-- Start Supplied entries --

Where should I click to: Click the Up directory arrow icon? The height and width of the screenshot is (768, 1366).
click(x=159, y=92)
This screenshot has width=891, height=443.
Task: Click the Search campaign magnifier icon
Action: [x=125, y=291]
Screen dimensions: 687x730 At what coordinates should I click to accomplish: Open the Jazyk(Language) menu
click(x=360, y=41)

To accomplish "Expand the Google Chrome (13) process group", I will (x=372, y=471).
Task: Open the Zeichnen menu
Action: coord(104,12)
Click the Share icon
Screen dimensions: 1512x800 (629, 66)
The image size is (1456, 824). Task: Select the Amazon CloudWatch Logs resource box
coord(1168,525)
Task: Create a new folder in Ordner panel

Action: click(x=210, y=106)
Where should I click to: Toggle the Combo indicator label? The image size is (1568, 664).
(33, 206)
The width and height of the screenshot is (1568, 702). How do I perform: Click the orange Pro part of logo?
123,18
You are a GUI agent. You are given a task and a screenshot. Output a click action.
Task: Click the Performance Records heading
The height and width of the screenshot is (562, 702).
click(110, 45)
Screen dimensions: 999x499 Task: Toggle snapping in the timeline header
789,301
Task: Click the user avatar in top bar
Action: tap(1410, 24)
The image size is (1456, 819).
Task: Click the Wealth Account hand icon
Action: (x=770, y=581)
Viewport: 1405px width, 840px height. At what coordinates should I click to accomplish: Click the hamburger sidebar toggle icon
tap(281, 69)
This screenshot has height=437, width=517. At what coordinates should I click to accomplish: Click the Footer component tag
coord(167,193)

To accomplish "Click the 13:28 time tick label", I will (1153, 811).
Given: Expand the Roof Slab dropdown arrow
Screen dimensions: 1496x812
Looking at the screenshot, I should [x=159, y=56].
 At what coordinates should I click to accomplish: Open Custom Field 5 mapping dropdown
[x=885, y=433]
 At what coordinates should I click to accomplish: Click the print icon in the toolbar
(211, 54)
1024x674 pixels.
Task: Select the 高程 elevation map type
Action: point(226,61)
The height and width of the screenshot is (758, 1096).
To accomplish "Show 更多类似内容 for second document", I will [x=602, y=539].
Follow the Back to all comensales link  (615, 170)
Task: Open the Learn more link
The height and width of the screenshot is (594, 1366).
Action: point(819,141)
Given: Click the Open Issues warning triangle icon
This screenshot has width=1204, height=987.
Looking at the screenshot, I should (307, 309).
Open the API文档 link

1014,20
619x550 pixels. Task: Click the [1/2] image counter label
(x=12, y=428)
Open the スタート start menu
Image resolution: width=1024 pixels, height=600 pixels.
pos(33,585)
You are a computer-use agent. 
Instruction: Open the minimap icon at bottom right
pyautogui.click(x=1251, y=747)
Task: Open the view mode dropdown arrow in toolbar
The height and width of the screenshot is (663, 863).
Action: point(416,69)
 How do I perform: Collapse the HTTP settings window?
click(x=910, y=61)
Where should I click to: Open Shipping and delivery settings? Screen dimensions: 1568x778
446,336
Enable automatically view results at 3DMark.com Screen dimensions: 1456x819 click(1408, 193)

-- End Supplied entries --

Task to carry out: Carry over everything from the line containing "Where should I click to: Toggle" down to the line containing "click(110, 45)", requests included, and subtract 30 from every coordinate in the answers. Leave all other text and numbers in those rows as they are.

Written answer:
Where should I click to: Toggle the Combo indicator label? The image size is (1568, 664).
(3, 176)
The width and height of the screenshot is (1568, 702). How do I perform: Click the orange Pro part of logo?
93,-12
You are a GUI agent. You are given a task and a screenshot. Output a click action.
Task: Click the Performance Records heading
The height and width of the screenshot is (562, 702).
click(80, 15)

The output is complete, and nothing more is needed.